#### Study material
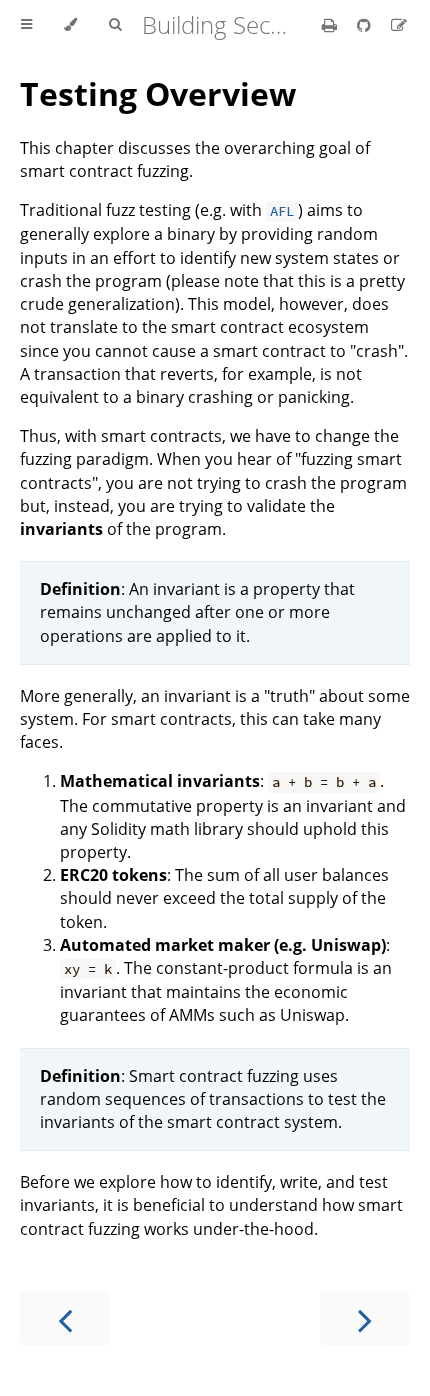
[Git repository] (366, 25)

* * *

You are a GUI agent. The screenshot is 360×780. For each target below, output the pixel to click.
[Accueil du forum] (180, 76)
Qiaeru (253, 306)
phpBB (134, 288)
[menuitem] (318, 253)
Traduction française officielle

#### Exercise
In the listing above, find the line containing "phpBB (134, 288)" and the line containing "Traduction française officielle". Output them and every line between, exactly, and nothing else.

#### Task answer
phpBB (134, 288)
[menuitem] (318, 253)
Traduction française officielle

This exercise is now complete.